# Goal:
Pick up the text on high-speed cameras after its final sentence and resume it for one more paragraph.

# Extract to read:
☆ ☆ ☆ ☆ ☆ ☆ ☆

The original Cordin camera, built in 1956 shortly after the Manhattan Project technology was declassified, and capable of 1.25 million frames per second, was based on the same rotating-mirror design—a design that is still at the heart of the company’s biggest, most expensive machines.
High-speed camera manufacture has always been a small, clannish industry serving a highly specialized academic community-shock-wave and cavitation physicists, hypersonic-aviation researchers, materials scientists interested in the dynamics of fractures, cracks and vibration—as well as the military research labs working on “energetic materials,” ballistics, bombardment and bombs. The most recent biennial conference of the trade’s worldwide professional organization, the International Congress on High Speed Photography and Photonics (which includes all forms of high-speed imaging, still and moving), had just 226 attendees. Much work involving high-speed cameras continues to come out of labs such as Los Alamos and Lawrence Livermore, with their deep roots in military-tech research. And much of the photography continues to be secret—not only for security reasons but because a car company studying, say, combustion efficiency in an engine fitted with transparent cylinder heads keeps competitive data to itself. “I think I saw some stills [of weapons research] once in a slide show at a conference,” Nathan Nebeker says. “That’s as close as I’ve gotten to seeing the footage.”

☆ ☆ ☆ ☆ ☆ ☆ ☆

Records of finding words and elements
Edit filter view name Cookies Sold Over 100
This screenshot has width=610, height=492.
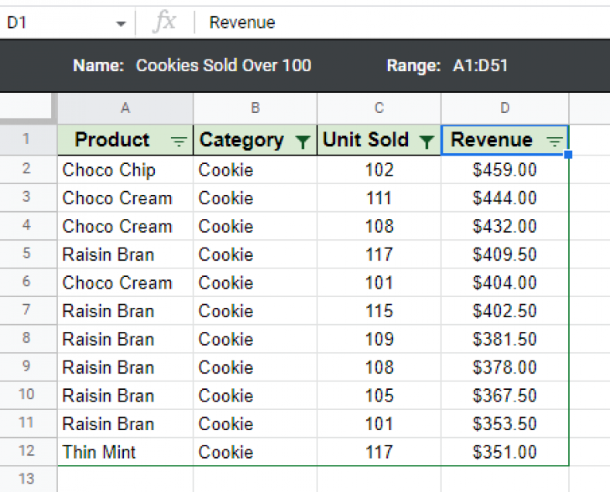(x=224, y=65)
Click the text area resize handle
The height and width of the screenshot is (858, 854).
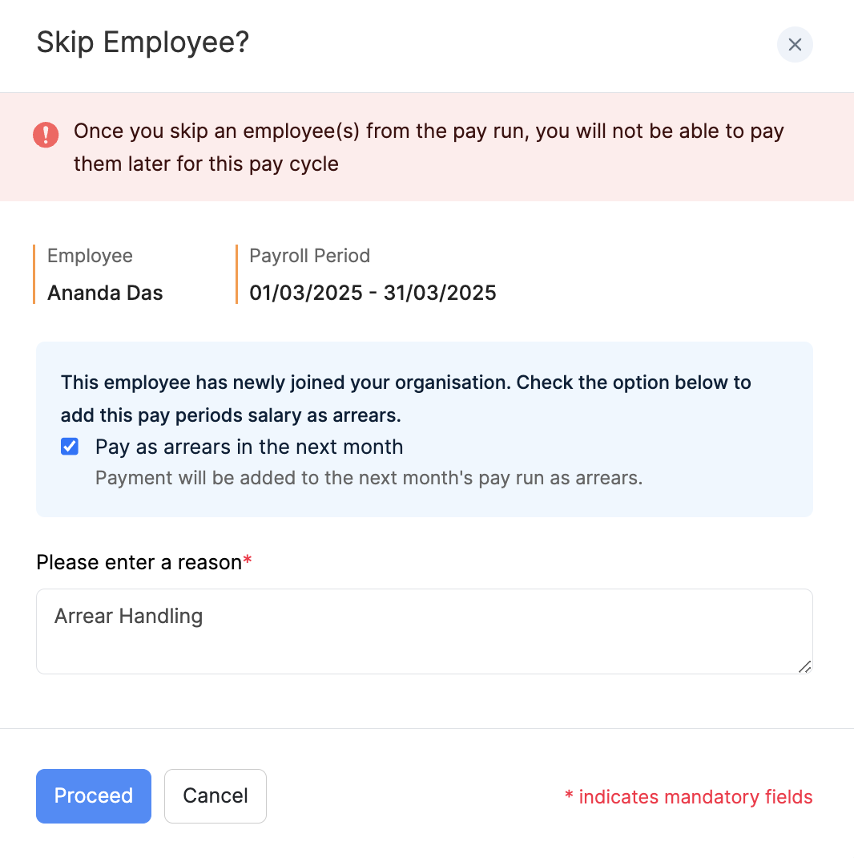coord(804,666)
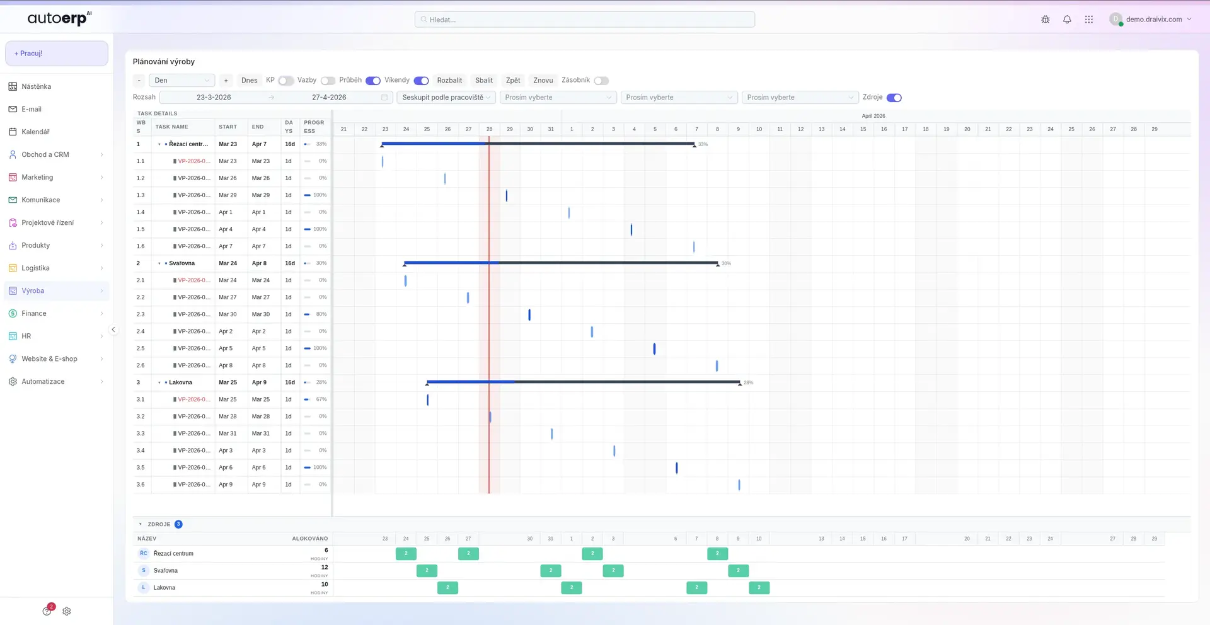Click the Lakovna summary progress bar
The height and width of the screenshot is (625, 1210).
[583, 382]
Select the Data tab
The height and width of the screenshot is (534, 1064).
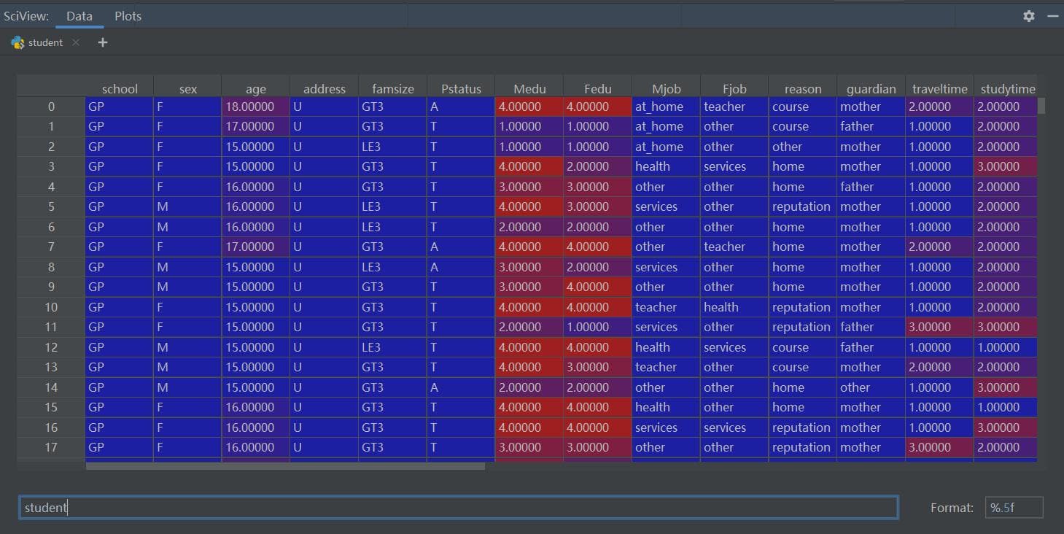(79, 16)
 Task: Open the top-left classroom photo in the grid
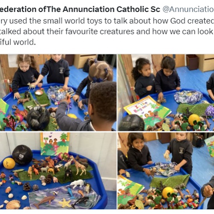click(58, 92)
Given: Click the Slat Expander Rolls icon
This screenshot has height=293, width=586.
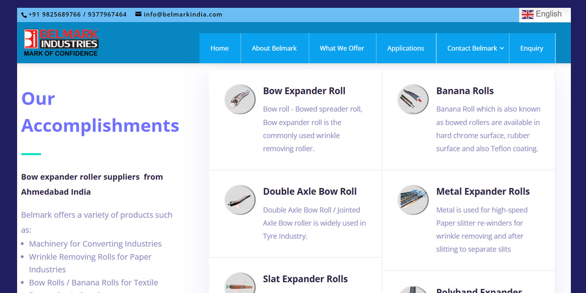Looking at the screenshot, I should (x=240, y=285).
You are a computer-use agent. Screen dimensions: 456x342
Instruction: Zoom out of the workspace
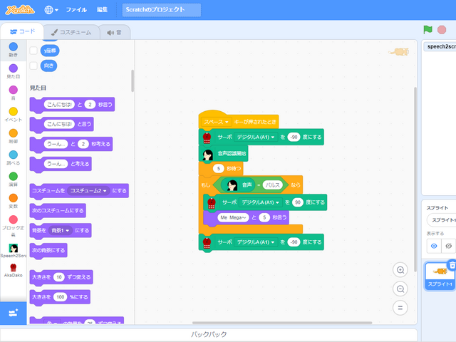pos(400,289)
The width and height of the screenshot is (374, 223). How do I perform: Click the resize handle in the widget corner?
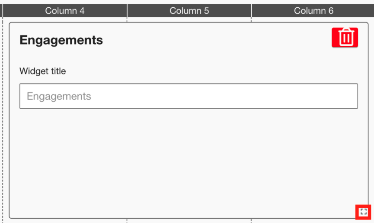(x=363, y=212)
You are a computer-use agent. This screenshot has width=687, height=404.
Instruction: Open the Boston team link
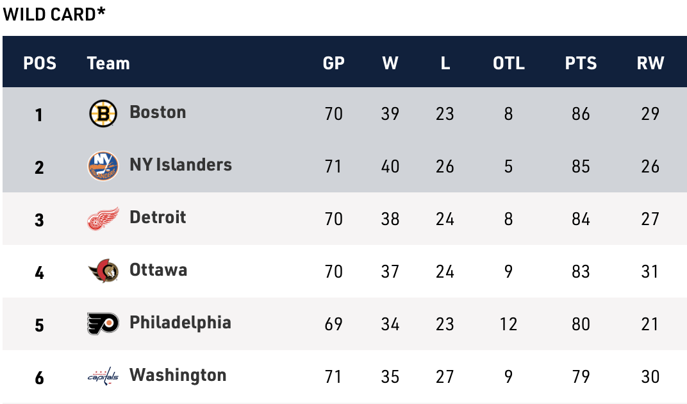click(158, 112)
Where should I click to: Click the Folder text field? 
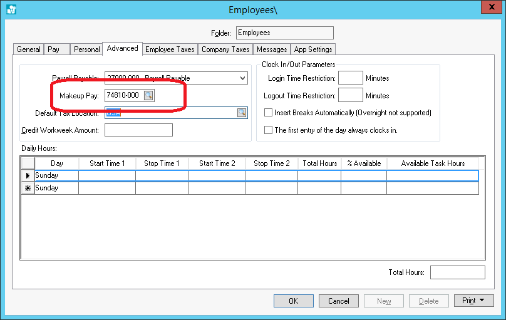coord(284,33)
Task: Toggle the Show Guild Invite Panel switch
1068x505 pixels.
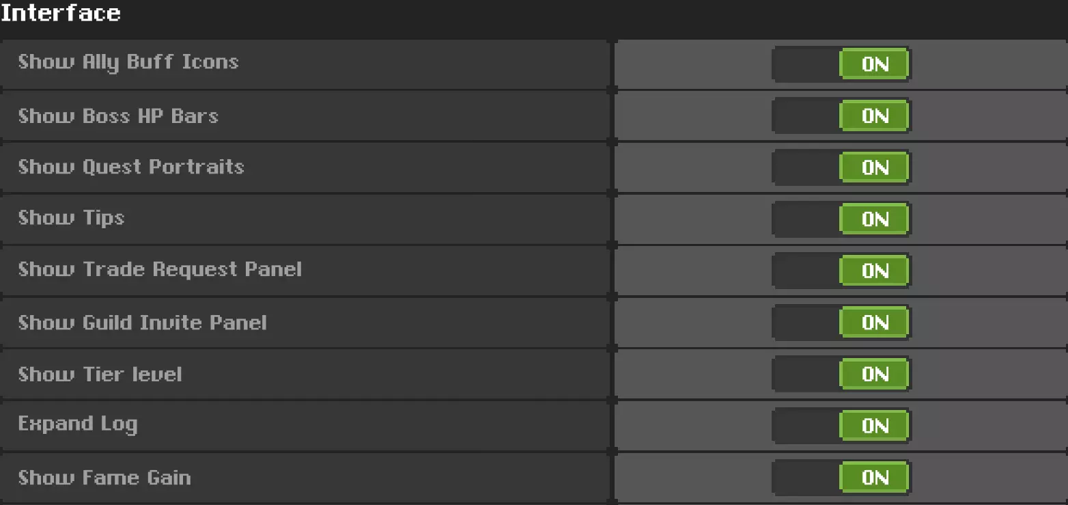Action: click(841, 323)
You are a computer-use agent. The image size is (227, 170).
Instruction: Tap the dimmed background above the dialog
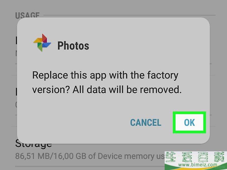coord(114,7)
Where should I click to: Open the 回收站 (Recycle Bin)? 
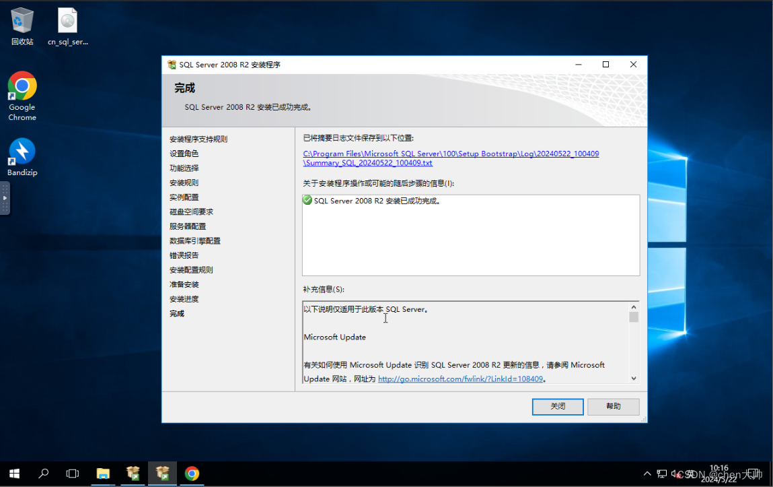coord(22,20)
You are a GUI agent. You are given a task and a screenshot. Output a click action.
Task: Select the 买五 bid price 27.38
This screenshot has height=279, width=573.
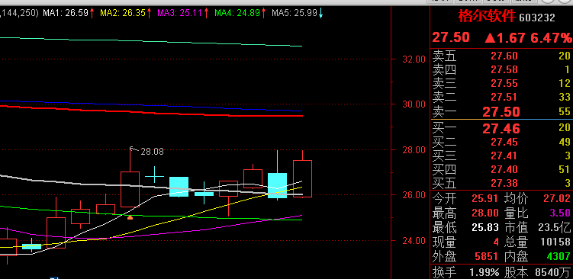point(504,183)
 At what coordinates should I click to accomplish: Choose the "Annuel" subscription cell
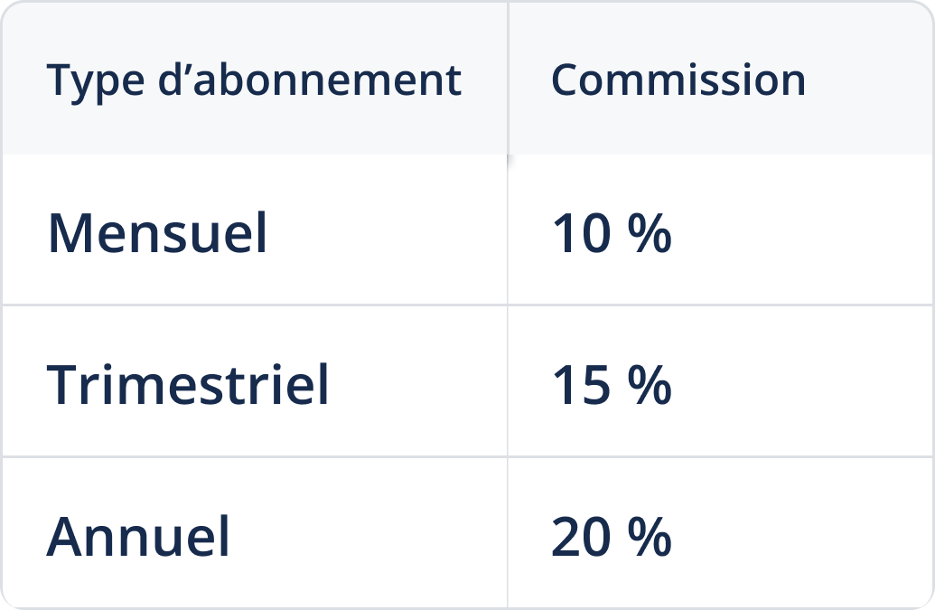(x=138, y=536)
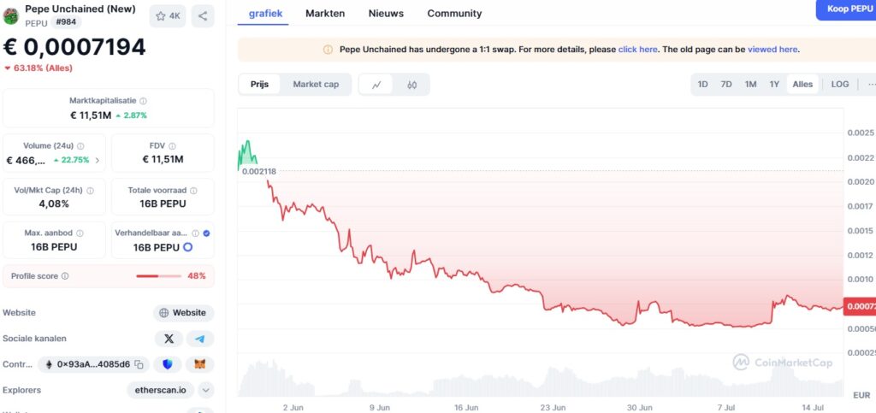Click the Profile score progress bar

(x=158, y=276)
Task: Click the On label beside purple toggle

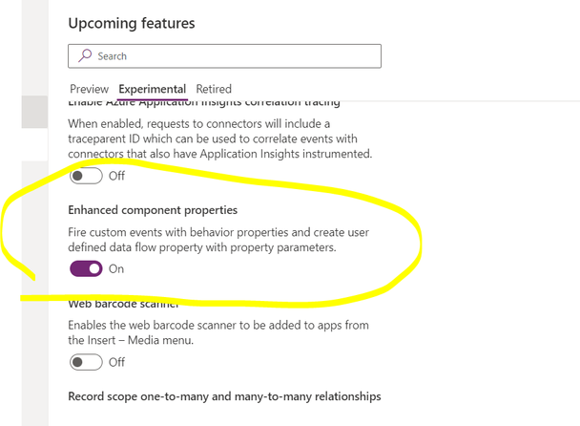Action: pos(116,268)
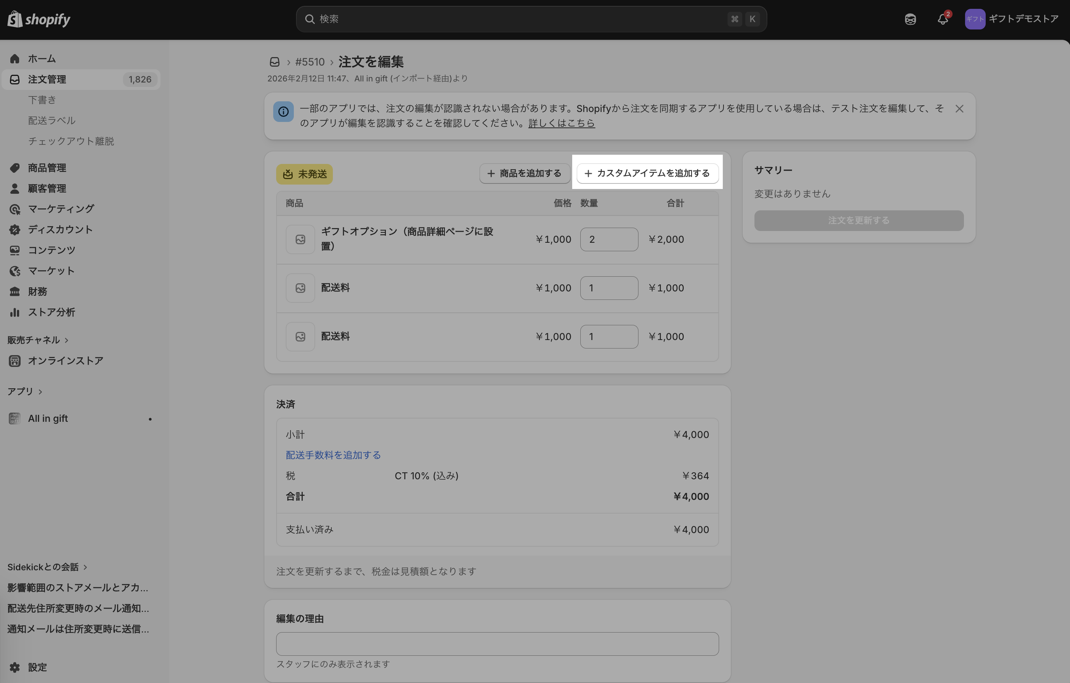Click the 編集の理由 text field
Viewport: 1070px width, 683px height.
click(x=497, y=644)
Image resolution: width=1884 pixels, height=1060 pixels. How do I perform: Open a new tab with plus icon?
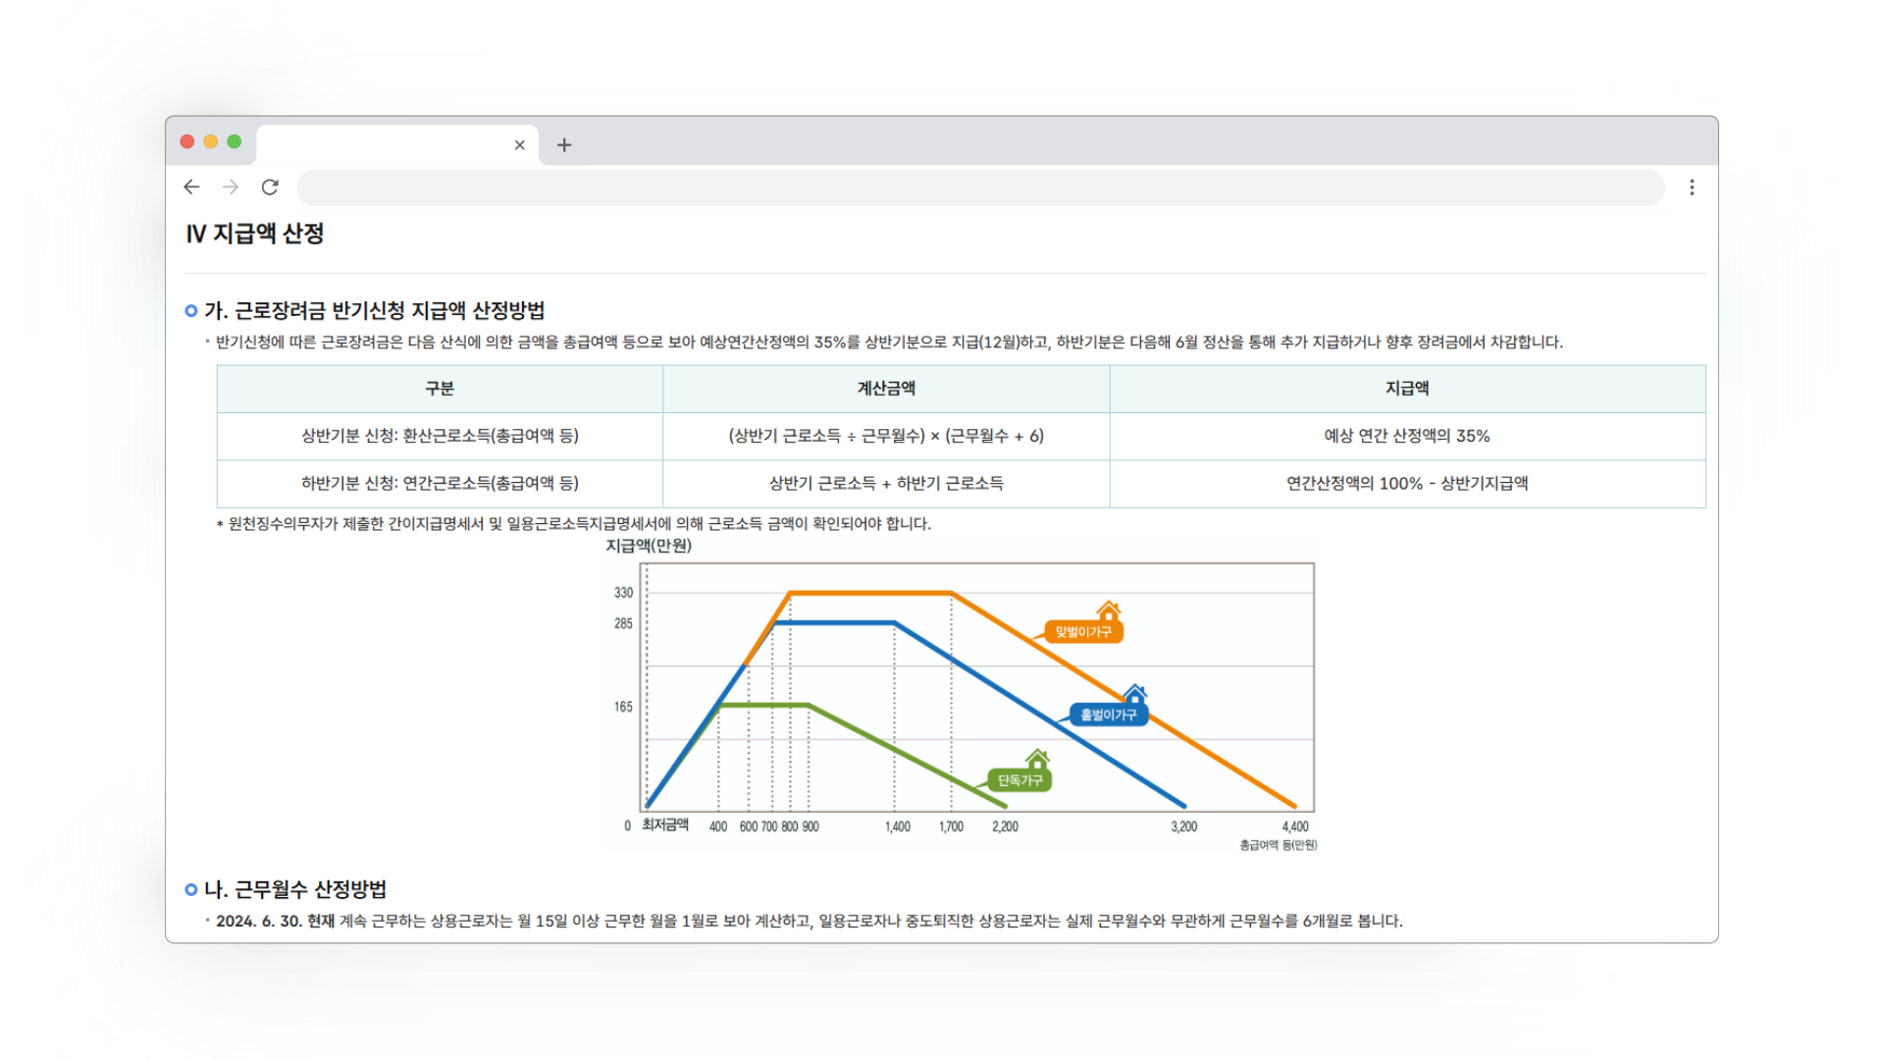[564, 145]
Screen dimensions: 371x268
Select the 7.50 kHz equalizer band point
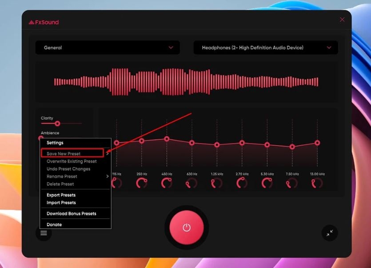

☆ ☆ ☆ ☆ ☆ ☆ ☆

# Result of this task:
The international market is constrained as well: Cordin cameras must be licensed for export by the Department of Energy, which regulates technology related to nuclear weapons. In 1990, an import-export firm located in New Jersey approached Cordin to try to buy one of its cameras for more than $200,000. The end user turned out to be Al Kindi General Establishment, an Iraqi weapons lab involved in nuclear research. Export license denied. “After the first Gulf War,” Sid Nebeker relates, “they found [in Iraq] some Japanese cameras that would have been somewhat helpful. But they wouldn’t have provided nearly the crispness or speed of ours.”